The story shows an emerging set of problematic predicaments. Speech recognition users beware! Be especially careful when voice-writing in your local library...
Libraries consider themselves to be the last bastions of silence in the world. And that's a good thing. There's nothing I like better than to sequester myself in the library -- away from the din of the world -- and write.
However, speech crashes into the silence of the library, causing no slight upheaval among patrons and librarians alike. (More glaring looks.) As a speech-recognition user with carpal tunnel syndrome, it's an issue. Even speaking in hushed tones to a computer can cause a librarian to go "Dewey decimal" on you and confiscate your library card.
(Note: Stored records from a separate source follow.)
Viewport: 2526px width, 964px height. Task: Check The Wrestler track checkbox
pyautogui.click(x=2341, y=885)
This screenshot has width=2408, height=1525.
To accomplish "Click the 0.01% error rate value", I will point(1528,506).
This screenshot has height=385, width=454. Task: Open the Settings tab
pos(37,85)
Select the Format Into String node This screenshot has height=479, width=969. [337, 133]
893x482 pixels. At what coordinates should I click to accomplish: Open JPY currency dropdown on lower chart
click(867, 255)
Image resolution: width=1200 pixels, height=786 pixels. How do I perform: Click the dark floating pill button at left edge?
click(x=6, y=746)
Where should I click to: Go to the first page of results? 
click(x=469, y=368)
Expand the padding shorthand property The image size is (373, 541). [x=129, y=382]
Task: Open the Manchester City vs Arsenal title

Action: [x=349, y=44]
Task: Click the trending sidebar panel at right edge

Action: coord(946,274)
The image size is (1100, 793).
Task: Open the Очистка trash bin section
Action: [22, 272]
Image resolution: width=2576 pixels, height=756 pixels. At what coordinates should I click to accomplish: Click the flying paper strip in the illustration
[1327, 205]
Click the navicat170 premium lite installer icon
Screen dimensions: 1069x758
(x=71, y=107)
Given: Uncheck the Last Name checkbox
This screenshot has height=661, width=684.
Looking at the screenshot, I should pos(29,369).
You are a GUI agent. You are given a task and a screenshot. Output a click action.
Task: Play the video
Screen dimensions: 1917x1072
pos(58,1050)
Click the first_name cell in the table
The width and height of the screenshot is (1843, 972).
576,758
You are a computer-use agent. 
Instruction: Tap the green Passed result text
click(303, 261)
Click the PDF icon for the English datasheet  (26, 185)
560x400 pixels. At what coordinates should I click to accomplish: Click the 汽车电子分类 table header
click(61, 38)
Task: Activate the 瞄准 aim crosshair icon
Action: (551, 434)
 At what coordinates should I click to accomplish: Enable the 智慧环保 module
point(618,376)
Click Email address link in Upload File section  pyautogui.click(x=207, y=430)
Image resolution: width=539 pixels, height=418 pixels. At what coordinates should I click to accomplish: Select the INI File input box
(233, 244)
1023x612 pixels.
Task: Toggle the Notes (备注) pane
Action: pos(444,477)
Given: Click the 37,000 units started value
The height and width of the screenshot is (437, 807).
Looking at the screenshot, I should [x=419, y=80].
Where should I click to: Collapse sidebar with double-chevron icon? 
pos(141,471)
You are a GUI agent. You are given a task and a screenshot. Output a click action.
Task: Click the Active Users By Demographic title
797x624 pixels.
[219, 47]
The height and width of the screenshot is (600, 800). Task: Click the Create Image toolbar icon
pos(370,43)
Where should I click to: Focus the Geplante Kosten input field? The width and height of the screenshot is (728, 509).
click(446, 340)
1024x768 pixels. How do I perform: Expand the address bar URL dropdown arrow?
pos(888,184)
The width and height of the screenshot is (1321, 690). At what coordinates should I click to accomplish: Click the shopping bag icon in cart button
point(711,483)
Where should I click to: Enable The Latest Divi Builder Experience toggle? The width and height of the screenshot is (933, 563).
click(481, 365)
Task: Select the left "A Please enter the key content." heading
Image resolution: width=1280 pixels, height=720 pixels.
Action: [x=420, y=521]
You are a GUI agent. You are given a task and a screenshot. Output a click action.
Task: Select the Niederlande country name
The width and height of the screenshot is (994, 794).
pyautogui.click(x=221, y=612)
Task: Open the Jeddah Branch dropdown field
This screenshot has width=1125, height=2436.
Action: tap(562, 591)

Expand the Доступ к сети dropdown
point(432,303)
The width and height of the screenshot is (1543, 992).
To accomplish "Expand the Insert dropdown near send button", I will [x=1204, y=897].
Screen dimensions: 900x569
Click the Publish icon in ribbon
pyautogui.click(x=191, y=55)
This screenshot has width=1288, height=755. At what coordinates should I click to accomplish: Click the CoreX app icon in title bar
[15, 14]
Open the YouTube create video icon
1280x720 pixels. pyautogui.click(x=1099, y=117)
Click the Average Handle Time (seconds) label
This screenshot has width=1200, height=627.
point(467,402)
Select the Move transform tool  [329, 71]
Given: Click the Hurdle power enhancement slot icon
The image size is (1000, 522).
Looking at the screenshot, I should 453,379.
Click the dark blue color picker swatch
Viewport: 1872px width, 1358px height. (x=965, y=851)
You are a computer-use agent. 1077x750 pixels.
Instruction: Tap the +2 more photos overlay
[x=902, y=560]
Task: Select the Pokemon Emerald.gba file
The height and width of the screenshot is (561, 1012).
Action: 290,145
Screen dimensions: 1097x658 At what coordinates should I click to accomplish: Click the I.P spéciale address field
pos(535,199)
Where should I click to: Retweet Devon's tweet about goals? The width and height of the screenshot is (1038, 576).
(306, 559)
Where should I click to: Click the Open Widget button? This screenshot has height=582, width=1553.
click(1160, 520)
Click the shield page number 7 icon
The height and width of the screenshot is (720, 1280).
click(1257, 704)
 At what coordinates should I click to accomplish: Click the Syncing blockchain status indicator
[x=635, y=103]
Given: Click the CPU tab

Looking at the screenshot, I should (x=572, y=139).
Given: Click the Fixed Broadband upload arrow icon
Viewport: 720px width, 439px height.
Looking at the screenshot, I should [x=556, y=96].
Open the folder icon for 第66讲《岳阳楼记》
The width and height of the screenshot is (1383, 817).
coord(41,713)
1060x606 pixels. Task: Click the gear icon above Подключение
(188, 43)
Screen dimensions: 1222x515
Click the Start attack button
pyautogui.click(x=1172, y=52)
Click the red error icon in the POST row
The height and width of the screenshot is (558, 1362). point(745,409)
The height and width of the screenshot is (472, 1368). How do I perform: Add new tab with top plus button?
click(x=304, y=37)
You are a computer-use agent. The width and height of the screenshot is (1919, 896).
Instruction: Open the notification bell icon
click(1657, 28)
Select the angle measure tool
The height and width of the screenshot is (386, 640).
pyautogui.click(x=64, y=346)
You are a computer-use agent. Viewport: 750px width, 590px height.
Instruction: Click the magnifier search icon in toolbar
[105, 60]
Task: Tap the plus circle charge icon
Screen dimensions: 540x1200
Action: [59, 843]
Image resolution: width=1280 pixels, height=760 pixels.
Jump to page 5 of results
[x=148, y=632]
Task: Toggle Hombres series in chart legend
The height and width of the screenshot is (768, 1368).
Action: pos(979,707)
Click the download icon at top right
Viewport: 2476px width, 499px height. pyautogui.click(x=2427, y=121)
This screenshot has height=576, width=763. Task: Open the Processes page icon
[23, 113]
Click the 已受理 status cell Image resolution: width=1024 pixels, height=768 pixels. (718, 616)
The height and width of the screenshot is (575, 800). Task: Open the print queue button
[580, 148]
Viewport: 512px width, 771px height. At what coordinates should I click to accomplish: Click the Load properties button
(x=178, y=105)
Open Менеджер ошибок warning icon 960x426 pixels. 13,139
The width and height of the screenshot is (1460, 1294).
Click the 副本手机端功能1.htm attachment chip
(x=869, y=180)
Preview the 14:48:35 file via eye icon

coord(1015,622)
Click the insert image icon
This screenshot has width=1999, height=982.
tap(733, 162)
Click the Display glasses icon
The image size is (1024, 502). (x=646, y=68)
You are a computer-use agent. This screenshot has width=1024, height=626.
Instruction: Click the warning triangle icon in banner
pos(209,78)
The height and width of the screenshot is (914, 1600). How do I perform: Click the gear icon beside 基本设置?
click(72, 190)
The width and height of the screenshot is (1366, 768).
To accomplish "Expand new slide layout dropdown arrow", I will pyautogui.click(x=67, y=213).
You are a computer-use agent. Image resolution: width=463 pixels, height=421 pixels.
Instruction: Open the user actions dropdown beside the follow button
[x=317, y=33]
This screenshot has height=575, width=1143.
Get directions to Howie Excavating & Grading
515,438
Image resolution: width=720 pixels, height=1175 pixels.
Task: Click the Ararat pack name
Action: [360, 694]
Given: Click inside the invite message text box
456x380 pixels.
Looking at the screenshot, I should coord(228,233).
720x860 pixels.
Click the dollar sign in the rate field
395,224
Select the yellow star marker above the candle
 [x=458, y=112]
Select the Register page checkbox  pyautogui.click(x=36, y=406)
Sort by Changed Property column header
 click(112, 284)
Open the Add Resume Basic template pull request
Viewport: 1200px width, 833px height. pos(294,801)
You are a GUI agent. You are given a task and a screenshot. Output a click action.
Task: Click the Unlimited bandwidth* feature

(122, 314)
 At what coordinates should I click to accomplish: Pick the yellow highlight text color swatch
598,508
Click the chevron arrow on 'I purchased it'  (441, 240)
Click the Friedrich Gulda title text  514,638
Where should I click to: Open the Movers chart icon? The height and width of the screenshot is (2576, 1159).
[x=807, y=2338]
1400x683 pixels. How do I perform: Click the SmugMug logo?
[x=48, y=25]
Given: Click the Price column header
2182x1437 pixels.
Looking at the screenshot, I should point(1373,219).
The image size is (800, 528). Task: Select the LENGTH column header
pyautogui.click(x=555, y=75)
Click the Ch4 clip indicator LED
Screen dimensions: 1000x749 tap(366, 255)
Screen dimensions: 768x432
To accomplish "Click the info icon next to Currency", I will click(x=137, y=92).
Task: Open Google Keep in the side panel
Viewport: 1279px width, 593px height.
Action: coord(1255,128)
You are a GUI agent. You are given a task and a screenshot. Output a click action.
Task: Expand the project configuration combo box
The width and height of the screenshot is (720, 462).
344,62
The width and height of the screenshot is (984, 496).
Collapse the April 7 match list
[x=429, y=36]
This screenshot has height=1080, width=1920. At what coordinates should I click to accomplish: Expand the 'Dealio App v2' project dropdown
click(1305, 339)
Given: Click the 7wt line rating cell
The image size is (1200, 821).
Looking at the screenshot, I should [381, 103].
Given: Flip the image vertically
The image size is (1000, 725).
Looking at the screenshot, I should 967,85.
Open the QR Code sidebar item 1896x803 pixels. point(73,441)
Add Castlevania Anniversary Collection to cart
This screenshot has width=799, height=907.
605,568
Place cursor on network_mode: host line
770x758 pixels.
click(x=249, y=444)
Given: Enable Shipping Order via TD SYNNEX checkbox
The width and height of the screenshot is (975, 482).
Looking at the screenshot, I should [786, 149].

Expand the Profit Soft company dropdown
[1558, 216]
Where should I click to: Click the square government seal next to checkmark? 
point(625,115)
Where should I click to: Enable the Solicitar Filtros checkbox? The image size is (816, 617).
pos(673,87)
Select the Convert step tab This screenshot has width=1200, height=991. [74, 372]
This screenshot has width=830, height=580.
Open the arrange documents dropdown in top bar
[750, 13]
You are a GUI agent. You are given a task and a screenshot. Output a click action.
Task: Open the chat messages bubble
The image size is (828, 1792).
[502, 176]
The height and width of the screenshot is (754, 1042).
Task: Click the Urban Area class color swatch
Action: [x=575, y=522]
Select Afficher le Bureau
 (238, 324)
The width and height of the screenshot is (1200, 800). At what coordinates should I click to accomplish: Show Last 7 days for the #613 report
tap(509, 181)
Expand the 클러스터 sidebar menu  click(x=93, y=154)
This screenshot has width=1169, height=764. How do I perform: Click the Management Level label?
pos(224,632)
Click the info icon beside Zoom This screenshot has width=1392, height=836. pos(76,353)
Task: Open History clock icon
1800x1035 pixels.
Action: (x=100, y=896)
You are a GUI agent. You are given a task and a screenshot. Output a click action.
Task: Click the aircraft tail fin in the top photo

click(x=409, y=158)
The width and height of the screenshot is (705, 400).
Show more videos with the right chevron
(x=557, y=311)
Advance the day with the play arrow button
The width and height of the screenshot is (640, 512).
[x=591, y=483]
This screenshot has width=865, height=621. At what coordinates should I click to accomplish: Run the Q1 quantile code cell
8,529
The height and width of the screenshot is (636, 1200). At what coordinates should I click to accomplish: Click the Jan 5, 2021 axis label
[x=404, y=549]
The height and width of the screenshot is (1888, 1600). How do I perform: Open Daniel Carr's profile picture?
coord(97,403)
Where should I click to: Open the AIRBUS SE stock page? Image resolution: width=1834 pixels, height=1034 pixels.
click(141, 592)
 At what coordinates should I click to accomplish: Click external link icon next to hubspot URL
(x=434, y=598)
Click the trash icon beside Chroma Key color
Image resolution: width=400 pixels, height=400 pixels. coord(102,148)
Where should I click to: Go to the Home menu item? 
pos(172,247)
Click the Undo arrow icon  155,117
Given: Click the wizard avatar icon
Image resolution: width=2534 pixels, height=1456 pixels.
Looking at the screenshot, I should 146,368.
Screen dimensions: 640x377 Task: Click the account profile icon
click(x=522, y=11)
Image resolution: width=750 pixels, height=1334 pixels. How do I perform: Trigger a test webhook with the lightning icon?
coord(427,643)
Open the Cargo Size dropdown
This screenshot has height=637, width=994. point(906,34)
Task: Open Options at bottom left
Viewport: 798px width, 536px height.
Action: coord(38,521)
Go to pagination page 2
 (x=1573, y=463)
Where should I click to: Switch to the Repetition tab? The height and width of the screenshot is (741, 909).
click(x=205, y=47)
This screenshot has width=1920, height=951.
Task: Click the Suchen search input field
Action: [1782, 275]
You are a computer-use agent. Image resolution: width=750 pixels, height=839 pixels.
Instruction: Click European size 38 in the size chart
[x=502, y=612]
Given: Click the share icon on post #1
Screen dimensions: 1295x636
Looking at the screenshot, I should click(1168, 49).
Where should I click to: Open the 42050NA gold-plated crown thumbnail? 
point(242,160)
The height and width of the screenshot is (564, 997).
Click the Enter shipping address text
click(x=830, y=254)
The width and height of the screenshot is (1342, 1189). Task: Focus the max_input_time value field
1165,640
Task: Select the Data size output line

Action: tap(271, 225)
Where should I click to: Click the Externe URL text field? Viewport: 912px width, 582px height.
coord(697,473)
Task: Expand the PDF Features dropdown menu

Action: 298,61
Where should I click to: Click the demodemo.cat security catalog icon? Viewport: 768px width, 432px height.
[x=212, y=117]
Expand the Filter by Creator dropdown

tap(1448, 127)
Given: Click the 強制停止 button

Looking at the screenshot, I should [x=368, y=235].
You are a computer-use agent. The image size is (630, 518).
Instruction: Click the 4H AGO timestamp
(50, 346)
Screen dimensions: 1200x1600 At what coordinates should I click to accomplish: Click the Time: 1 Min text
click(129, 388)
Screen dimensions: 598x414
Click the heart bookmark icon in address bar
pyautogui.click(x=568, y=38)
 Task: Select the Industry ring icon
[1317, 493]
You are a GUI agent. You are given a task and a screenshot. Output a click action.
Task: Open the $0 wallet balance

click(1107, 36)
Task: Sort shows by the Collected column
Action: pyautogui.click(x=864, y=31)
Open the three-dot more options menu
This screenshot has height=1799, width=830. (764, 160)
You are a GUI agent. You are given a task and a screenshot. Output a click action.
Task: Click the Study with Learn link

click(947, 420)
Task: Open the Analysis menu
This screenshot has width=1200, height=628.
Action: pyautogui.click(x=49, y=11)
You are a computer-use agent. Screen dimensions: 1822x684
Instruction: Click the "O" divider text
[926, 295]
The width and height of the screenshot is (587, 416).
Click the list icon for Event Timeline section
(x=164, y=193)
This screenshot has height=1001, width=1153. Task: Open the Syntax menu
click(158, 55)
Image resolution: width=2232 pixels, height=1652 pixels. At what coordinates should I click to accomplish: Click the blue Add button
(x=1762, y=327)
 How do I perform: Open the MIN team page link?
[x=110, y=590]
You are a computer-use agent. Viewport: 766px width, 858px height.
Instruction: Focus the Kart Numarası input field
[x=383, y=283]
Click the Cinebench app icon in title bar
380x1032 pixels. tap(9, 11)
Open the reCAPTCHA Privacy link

Libraries are public places. They are required to provide accommodations for handicapped people. They have ramps, elevators, and desks available for those in wheelchairs. Now they need to provide "open talking areas." How else can students with computer-related injuries be expected to research and voice-type their reports?
Certain sections of the library should be silent zones. I'm all in favor of that. Albeit, talking zones are usually provided also.
We have a stunning, yet small, public library in Provo. While educating the library staff about speech recognition, they educated me on the protocol of the library. I learned that the first floor is the designated talking zone. In that zone, you can talk until your CPU becomes obsolete. However, move to the upper floor and you'll be tossed to the basement like an old CRT monitor on a recycling pile at the local landfill.
The arrangement is a little awkward, since the Civil War materials are on the second floor while the story of Sharpsburg must be voice-written on the first floor, but it works; a reasonable compromise that would make Benjamin Franklin, the creator of the first subscription library in the country, proud. Besides that, the first floor has a half-dozen cushioned seats and two large couches -- perfect for speech recognition users using Tablet PCs. Also, you can look out onto the street level and still see beautiful Mount Timpanogos capped in its shroud of late May snow.
Five years from now the silence will be broken everywhere and speech-recognition users in libraries will be as commonplace as laptop users are today. They will be voice-writing up a storm wherever they go.
Until then, visit your local library, talk with the librarians and locate the designated talking zone. Let your students know, especially those with computer-sensitive injuries, where it is OK to voice-write and which zones are off limits. Knowing the rules will help them fit in, avoid annoying silent readers, and escape the stigmatizing dread of a librarian's eerie SSSSShhhhhhhhhhhhh.